** Opening Given records block **

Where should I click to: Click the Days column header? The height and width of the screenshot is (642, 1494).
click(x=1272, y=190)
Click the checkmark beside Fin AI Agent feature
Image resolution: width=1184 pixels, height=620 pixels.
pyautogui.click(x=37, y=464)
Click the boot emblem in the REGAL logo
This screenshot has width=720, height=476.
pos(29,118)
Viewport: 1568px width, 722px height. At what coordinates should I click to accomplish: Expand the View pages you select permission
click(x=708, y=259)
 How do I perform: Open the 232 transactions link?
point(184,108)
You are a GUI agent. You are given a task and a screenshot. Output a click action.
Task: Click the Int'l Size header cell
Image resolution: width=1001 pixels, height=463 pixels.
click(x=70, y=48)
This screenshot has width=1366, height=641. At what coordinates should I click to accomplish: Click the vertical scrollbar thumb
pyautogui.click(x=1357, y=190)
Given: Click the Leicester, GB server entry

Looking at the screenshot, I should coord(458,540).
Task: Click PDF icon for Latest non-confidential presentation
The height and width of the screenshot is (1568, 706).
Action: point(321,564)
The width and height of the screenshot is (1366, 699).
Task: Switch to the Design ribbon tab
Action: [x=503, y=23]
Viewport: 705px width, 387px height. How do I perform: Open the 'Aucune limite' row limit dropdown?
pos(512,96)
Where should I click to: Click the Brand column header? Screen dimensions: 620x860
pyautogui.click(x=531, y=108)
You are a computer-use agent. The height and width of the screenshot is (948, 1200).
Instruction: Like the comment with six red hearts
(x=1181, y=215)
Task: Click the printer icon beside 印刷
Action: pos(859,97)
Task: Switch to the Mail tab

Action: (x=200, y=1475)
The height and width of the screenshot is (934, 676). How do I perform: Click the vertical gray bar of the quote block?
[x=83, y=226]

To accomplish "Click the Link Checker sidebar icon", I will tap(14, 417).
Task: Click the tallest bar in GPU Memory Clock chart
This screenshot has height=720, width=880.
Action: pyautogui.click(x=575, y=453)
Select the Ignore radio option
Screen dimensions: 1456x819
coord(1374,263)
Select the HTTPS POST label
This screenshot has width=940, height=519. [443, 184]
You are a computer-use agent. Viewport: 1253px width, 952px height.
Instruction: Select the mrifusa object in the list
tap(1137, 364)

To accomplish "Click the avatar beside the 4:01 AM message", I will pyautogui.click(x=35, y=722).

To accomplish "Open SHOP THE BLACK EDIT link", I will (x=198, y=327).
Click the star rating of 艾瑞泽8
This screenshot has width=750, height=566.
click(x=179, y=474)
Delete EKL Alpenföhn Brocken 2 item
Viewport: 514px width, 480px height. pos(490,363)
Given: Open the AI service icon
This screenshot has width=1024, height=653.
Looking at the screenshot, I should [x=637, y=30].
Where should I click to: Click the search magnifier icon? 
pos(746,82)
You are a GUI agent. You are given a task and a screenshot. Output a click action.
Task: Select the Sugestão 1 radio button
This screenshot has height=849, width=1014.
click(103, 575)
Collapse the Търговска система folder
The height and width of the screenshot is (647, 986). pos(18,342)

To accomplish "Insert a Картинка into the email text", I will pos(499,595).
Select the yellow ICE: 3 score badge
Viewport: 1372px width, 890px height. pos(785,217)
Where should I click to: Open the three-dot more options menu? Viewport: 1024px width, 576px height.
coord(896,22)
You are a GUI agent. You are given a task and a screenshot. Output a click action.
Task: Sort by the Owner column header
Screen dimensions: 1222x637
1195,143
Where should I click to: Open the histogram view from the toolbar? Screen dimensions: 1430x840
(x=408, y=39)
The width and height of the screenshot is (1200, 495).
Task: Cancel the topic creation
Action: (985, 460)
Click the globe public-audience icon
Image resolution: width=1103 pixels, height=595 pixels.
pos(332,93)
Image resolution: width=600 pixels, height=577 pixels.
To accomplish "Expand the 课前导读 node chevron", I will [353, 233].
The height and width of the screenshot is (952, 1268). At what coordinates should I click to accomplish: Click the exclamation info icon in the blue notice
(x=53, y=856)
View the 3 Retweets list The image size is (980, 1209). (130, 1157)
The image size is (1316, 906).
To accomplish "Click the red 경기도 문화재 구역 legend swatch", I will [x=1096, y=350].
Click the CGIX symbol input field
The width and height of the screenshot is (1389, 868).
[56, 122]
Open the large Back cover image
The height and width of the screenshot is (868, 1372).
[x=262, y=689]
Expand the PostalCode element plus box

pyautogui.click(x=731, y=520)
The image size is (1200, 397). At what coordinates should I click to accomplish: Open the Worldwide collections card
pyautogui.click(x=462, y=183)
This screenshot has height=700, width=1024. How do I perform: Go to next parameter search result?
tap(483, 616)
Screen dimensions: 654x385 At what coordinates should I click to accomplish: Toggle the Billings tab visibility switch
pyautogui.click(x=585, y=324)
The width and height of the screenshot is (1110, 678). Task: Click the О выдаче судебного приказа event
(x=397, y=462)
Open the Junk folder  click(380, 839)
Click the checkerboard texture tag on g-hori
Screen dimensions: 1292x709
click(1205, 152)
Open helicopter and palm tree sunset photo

** Closing Given records block **

*Your assignment:* Find the line with "Open the Junk" in the listing. Reproduce it and all the lines after it, exactly, through the last line.

*Result:*
Open the Junk folder  click(380, 839)
Click the checkerboard texture tag on g-hori
Screen dimensions: 1292x709
click(1205, 152)
Open helicopter and palm tree sunset photo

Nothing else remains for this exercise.